Your wrote: "I suggest the determining factor is the personal beliefs, opinions and values of judges. You say ... well, I don't want to put words in your mouth ... so I will just say I am not sure what you see as the key determinant."

I would say that the professional beliefs, opinions, and values of judges matter the most.

You suggested before that political scientists are more concerned with "prediction" than with "analysis" and "precedent." But when I emphasize some distinctions between cases and reject others, I am basing it on which distinctions I predict the Court would emphasize or reject, based on my reading of what sort of analysis and interpretive techniques they are receptive to--not based on my reading of what party they support, and which party a particular result is good for.

Again, it is no coincidence that Republicans tend to appoint different sorts of justices than Democrats do (for what it's worth, there have only been two Democratic appointments in the last 40 years). That doesn't establish that the justices just vote their personal preferences. Returning to Schick, I can't imagine that the fact that Eisenhower issued the commutation rather than Kennedy made an iota of difference in the result, the breadth of the language in it, the decision to grant cert in the first place, etc. (To the extent that presidents mattered in the case, I would think it would have mattered much more who the president was when the case was decided (Nixon).

In any case, if prediction is the hallmark here--and given that we have both probably said as much about Toussie as we can say--why don't we settle it with a bet. I'll bet you a steak dinner that if Toussie litigates this, he wins. (If Obama relents and moots the case by sending him an individual warrant, I would take that as vindication, but I'd be willing to call that a tie.)

P.S. Ruckman, Jr. said...

EDITOR:Prof. Kalt,

I would confess that the language "professional beliefs, opinions, and values" does not have much meaning to me. If by that you references things like restraint, activism, views of constitutional interpretation and the like, I would, again, say that the personal beliefs, opinions and values of judges trump all of that. Hence, by the usual generalizations, an activist judge will appear restraint oriented if the law is as he/she like it. And a restraint oriented jugde will act like an activist judge if the law is not like he/she likes it. The clear determinant is the personal attitude, not the claimed "philosophy." Ditto for methods of interpreting the Constitution. Those favoring historical analysis will, first and foremost, use it in a manner that suits their personal fancy.
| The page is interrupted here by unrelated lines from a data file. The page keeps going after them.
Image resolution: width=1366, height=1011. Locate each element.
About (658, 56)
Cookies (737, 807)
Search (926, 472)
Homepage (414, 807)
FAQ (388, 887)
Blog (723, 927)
Or, they will forsake it altogether if the desired conclusion cannot be reached. The various philosophies and approaches to interpreting the Constitution are mere after-the-fact-rationaliztions, not primal causes (or very good predictors) in and of themselves. I believe Justice Stevens spoke to this with great eloquence back during the Kennedy nomination.

Best,

Brian Kalt said...

I disagree, obviously. But let's take it in your terms for the moment. What personal preferences of the justices (or at least of five of them) is served by ruling against Toussie here?
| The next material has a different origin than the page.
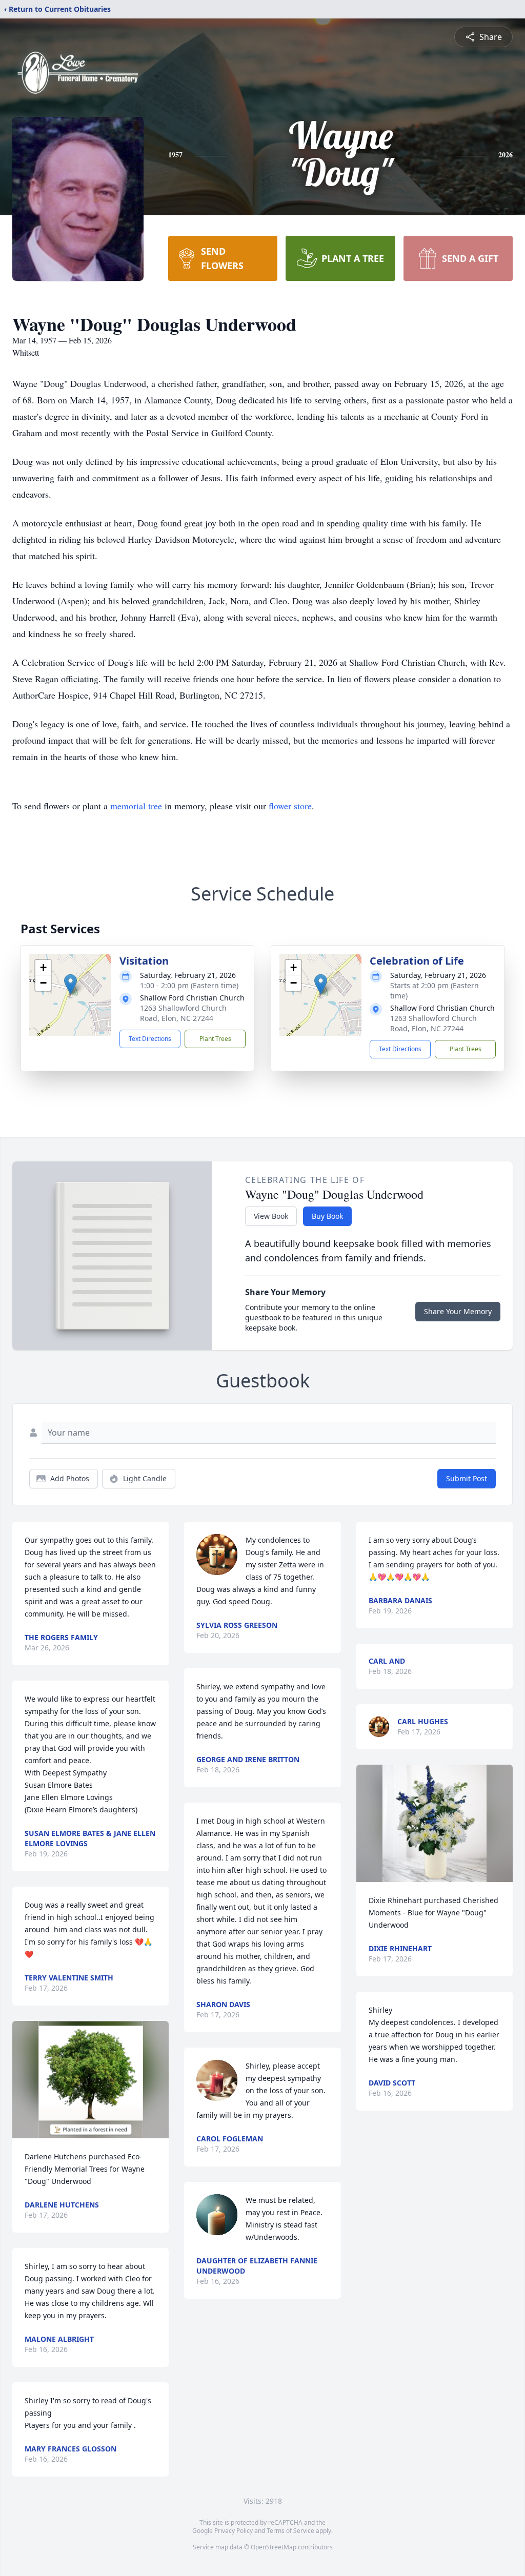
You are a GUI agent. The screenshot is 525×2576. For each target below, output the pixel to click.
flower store (290, 806)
Are you saying that at least five justices will vote against Toussie because they want Bush to win that badly? Or maybe that it'll be 9-0, because the Republican justices will want Bush to win, and the Democrats will want the incumbent Obama to win?
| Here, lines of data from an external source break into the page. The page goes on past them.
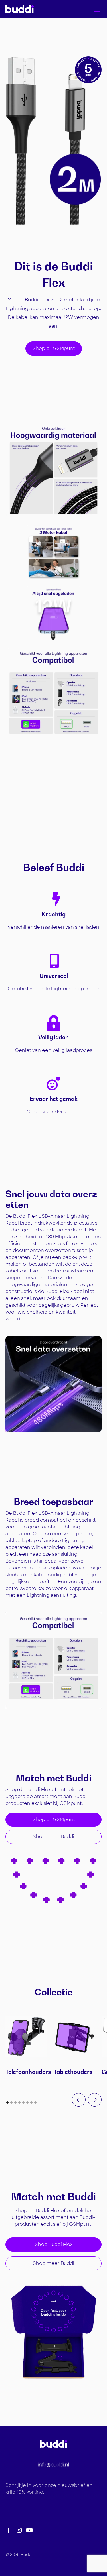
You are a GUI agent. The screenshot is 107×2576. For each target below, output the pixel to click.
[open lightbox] (53, 470)
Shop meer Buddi (53, 1837)
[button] (96, 9)
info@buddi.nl (53, 2465)
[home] (19, 9)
And how about that steak dinner?

P.S. Ruckman, Jr. said...

EDITOR: Let me highly recommend 2003 Michigan Law Review Michigan Law Review, May, 2003, 101Mich. L. Rev. 1733, SURVEY: VIII. JUDICIAL DECISIONMAKING: ATTITUDES ABOUT ATTITUDES The Supreme Court and the Attitudinal Model Revisited. By Jeffrey A. Segal and Harold J. Spaeth., Michael J. Gerhardt

Brian Kalt said...

I like Gerhardt's work on impeachment, and I agree with his critique in that piece of the attitudinal model.